The efforts of Lyon, who appears briefly in The Stringer, They came together in a meeting that led to a dead end: the agency would not sign any confidentiality agreement, as Knight and his team demanded. AP, however, prepared a report as a preventive response to the documentary, after undertaking an investigation for six months. “In the absence of new and convincing evidence to the contrary, AP has no reason to believe that anyone other than Ut took the photo,” said the report, prepared from the testimony of seven people and scrutiny of the negatives.
Two of the fundamental sources in this story, the man who revealed the photos, Yiuchi Jack Ishizaki and the head of photography bureau, Horst Faas, they are already dead. It is not clear what or who gained anything by attributing the photo to the young Vietnamese man Ut, who had been employed by AP for six years, and whose brother had died working for that same agency seven years earlier. Robinson, who now exposes the fraud, left AP in 1978 and, although he has written a several hundred page book on Vietnam, he did not talk about it. AP rescues a photo in which he is seen toasting with champagne with the rest of the agency’s team in 1973 after it was announced that Ut had won the Pulitzer for the same photo, whose authorship he now claims was someone else.
Be that as it may, the doubts raised The Stringer They go beyond the photo, and despite not having the testimony of the photographed girl, neither of Ut, nor of AP, the many interviews that the documentary brings together raise questions about who really took the young woman to the hospital, the chronological order of the images and where exactly Ut was on that road to take that photo. It also calls into question the use that the AP agency and many other news organizations have made of the work of stringers y freelancers which, as Knight points out, “they only have his signature.” The film is dedicated to “Vietnamese photographers of the American war in Vietnam and to the stringers brave men of today’s wars”, and at one point states that Ut himself is a “victim” in this story.

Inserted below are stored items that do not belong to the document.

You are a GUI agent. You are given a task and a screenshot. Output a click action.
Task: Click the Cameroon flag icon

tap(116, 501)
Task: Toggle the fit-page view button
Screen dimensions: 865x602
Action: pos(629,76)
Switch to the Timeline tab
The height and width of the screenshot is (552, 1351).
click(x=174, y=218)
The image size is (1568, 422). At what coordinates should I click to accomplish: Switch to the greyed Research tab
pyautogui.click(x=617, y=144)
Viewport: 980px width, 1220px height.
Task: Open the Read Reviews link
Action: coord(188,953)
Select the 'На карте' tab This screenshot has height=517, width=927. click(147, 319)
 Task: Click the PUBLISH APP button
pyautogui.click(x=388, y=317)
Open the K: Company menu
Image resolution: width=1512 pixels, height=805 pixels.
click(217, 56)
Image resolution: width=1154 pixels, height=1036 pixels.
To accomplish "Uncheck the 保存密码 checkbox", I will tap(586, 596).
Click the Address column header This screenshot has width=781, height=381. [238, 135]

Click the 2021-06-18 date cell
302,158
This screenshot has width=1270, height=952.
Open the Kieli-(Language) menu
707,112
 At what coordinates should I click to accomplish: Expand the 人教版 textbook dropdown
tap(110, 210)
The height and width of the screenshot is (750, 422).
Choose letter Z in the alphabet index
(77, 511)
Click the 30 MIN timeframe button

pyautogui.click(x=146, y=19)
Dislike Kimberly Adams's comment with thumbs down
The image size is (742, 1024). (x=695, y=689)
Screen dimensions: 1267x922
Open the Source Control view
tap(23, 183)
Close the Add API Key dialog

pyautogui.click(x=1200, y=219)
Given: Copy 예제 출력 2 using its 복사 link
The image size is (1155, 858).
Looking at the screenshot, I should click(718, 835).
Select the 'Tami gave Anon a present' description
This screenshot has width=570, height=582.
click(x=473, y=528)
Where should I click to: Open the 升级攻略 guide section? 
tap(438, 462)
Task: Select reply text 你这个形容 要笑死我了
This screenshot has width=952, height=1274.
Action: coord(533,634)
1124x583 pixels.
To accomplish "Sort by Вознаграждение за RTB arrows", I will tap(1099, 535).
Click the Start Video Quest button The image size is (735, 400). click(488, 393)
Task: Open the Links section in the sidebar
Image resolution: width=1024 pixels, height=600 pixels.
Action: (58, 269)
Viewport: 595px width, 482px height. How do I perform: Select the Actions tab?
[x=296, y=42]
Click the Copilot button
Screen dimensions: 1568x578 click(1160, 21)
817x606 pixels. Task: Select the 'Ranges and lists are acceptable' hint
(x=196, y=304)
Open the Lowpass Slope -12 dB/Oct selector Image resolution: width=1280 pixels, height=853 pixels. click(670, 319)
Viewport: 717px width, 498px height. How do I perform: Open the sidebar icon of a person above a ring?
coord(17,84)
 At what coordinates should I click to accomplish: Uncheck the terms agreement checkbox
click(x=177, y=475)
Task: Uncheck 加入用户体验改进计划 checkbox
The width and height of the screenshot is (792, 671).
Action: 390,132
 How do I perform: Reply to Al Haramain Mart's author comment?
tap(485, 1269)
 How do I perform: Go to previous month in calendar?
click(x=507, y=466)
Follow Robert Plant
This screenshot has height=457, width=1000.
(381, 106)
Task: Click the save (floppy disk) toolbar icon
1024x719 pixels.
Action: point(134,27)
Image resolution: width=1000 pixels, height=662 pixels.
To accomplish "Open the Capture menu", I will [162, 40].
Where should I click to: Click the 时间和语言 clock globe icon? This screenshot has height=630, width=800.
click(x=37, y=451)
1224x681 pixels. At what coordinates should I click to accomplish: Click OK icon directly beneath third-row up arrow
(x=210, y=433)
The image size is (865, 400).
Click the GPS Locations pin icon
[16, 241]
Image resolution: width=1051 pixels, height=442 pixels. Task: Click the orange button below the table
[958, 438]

Beyond the fact that it can be conclusively proven what The Stringer defend and force the rectification of AP, or of the complaint that Nick Ut through his lawyer has announced that he would file against the documentary team, there is no shortage of those who remember that there are more cases in which authorship has been questioned. An example: Robert Capa and his collaboration with Gerda Taro, so close that they signed the photos of both as Capa, and about whose image of the fallen soldier there are still suspicions of a montage. “All of this falls under the academic review,” says Thomas Dworzac, former director of the Magnum agency. “Perhaps the question that should be asked about the photo of this girl in Vietnam is whether something like this would be published today and also what impact images of war have today. I am afraid that much less than what they had at that time when their echo was even greater than that of television.”
Others, such as Fred Ritchin, dean of the International Center for Photography, also wonder about the opportunity of research by The Stringer: “This is a strange moment in the United States to open this conversation and present the documentary, in the same week that Trump’s inauguration is being celebrated. That iconic photo reminds us that none has been taken with such an impact in the wars in Gaza or Ukraine and, however, that form of resistance to the power that photography represented is still necessary.”